### Source records
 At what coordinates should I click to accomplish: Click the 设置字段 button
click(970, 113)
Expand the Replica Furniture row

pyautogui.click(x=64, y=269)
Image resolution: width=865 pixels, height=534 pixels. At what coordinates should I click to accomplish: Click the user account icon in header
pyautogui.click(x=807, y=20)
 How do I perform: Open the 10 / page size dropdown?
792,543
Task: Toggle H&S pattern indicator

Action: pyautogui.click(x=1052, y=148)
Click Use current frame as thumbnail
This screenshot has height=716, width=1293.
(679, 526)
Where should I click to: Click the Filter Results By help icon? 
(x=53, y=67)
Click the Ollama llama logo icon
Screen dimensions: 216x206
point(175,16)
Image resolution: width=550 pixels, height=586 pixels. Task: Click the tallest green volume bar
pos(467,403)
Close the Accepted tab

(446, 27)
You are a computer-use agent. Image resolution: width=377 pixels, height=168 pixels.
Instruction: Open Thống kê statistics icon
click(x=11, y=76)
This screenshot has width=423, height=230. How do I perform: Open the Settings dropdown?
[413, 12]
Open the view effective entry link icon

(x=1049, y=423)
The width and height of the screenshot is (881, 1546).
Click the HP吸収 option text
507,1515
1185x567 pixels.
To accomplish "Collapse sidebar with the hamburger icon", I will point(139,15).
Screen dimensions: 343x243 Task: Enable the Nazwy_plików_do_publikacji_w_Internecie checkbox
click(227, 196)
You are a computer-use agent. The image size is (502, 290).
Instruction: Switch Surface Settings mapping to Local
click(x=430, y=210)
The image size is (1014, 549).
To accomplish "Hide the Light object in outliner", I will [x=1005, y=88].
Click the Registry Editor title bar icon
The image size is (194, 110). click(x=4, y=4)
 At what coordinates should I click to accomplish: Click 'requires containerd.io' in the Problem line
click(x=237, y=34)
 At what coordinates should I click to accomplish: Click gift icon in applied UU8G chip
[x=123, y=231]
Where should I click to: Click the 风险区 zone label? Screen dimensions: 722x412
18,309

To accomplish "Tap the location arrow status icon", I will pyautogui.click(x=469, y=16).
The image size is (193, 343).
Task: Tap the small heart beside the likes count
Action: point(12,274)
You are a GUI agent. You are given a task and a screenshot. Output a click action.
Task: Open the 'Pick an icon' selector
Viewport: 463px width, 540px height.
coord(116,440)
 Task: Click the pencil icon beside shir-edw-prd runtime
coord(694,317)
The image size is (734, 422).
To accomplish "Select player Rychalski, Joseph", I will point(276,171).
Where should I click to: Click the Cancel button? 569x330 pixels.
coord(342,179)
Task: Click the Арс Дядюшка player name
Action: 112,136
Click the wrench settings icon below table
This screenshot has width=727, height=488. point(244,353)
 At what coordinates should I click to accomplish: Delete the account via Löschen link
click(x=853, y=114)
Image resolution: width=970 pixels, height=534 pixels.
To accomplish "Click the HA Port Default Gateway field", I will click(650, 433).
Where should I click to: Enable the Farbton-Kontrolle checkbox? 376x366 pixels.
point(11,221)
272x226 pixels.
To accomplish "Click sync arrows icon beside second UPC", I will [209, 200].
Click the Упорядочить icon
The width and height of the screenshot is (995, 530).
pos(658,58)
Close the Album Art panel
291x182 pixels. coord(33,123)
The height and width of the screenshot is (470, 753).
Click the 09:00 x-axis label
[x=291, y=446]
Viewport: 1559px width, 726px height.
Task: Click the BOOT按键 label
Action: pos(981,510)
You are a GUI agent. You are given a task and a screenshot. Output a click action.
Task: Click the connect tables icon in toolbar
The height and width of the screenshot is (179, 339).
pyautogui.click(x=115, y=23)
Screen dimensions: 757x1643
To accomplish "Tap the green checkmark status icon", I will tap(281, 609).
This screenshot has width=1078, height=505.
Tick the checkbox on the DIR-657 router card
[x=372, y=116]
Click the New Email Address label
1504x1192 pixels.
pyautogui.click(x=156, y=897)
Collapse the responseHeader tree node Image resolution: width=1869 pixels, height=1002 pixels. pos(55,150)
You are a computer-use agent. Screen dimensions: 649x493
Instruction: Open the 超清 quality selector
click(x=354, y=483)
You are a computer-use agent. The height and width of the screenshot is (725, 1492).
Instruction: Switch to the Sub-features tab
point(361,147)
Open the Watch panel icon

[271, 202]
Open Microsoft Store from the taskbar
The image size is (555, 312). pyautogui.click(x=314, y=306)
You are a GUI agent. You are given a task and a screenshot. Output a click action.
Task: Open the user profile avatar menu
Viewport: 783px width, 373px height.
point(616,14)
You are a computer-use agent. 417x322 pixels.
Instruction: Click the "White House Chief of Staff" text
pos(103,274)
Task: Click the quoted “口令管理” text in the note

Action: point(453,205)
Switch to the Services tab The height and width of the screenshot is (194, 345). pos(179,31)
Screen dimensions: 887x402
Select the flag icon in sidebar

### Aim of the task
Restate the data word for word, leaving nothing out.

### Answer box
 At what coordinates should I click to accomplish: Click the 设置字段 button
click(970, 113)
Expand the Replica Furniture row

pyautogui.click(x=64, y=269)
Image resolution: width=865 pixels, height=534 pixels. At what coordinates should I click to accomplish: Click the user account icon in header
pyautogui.click(x=807, y=20)
 How do I perform: Open the 10 / page size dropdown?
792,543
Task: Toggle H&S pattern indicator

Action: pyautogui.click(x=1052, y=148)
Click Use current frame as thumbnail
This screenshot has height=716, width=1293.
(679, 526)
Where should I click to: Click the Filter Results By help icon? 
(x=53, y=67)
Click the Ollama llama logo icon
Screen dimensions: 216x206
point(175,16)
Image resolution: width=550 pixels, height=586 pixels. Task: Click the tallest green volume bar
pos(467,403)
Close the Accepted tab

(446, 27)
You are a computer-use agent. Image resolution: width=377 pixels, height=168 pixels.
Instruction: Open Thống kê statistics icon
click(x=11, y=76)
This screenshot has width=423, height=230. How do I perform: Open the Settings dropdown?
[413, 12]
Open the view effective entry link icon

(x=1049, y=423)
The width and height of the screenshot is (881, 1546).
Click the HP吸収 option text
507,1515
1185x567 pixels.
To accomplish "Collapse sidebar with the hamburger icon", I will point(139,15).
Screen dimensions: 343x243 Task: Enable the Nazwy_plików_do_publikacji_w_Internecie checkbox
click(227, 196)
You are a computer-use agent. The image size is (502, 290).
Instruction: Switch Surface Settings mapping to Local
click(x=430, y=210)
The image size is (1014, 549).
To accomplish "Hide the Light object in outliner", I will [x=1005, y=88].
Click the Registry Editor title bar icon
The image size is (194, 110). click(x=4, y=4)
 At what coordinates should I click to accomplish: Click 'requires containerd.io' in the Problem line
click(x=237, y=34)
 At what coordinates should I click to accomplish: Click gift icon in applied UU8G chip
[x=123, y=231]
Where should I click to: Click the 风险区 zone label? Screen dimensions: 722x412
18,309

To accomplish "Tap the location arrow status icon", I will pyautogui.click(x=469, y=16).
The image size is (193, 343).
Task: Tap the small heart beside the likes count
Action: point(12,274)
You are a GUI agent. You are given a task and a screenshot. Output a click action.
Task: Open the 'Pick an icon' selector
Viewport: 463px width, 540px height.
coord(116,440)
 Task: Click the pencil icon beside shir-edw-prd runtime
coord(694,317)
The image size is (734, 422).
To accomplish "Select player Rychalski, Joseph", I will point(276,171).
Where should I click to: Click the Cancel button? 569x330 pixels.
coord(342,179)
Task: Click the Арс Дядюшка player name
Action: 112,136
Click the wrench settings icon below table
This screenshot has width=727, height=488. point(244,353)
 At what coordinates should I click to accomplish: Delete the account via Löschen link
click(x=853, y=114)
Image resolution: width=970 pixels, height=534 pixels.
To accomplish "Click the HA Port Default Gateway field", I will click(650, 433).
Where should I click to: Enable the Farbton-Kontrolle checkbox? 376x366 pixels.
point(11,221)
272x226 pixels.
To accomplish "Click sync arrows icon beside second UPC", I will [209, 200].
Click the Упорядочить icon
The width and height of the screenshot is (995, 530).
pos(658,58)
Close the Album Art panel
291x182 pixels. coord(33,123)
The height and width of the screenshot is (470, 753).
Click the 09:00 x-axis label
[x=291, y=446]
Viewport: 1559px width, 726px height.
Task: Click the BOOT按键 label
Action: pos(981,510)
You are a GUI agent. You are given a task and a screenshot. Output a click action.
Task: Click the connect tables icon in toolbar
The height and width of the screenshot is (179, 339).
pyautogui.click(x=115, y=23)
Screen dimensions: 757x1643
To accomplish "Tap the green checkmark status icon", I will tap(281, 609).
This screenshot has width=1078, height=505.
Tick the checkbox on the DIR-657 router card
[x=372, y=116]
Click the New Email Address label
1504x1192 pixels.
pyautogui.click(x=156, y=897)
Collapse the responseHeader tree node Image resolution: width=1869 pixels, height=1002 pixels. pos(55,150)
You are a computer-use agent. Screen dimensions: 649x493
Instruction: Open the 超清 quality selector
click(x=354, y=483)
You are a computer-use agent. The height and width of the screenshot is (725, 1492).
Instruction: Switch to the Sub-features tab
point(361,147)
Open the Watch panel icon

[271, 202]
Open Microsoft Store from the taskbar
The image size is (555, 312). pyautogui.click(x=314, y=306)
You are a GUI agent. You are given a task and a screenshot. Output a click action.
Task: Open the user profile avatar menu
Viewport: 783px width, 373px height.
point(616,14)
You are a computer-use agent. 417x322 pixels.
Instruction: Click the "White House Chief of Staff" text
pos(103,274)
Task: Click the quoted “口令管理” text in the note

Action: point(453,205)
Switch to the Services tab The height and width of the screenshot is (194, 345). pos(179,31)
Screen dimensions: 887x402
Select the flag icon in sidebar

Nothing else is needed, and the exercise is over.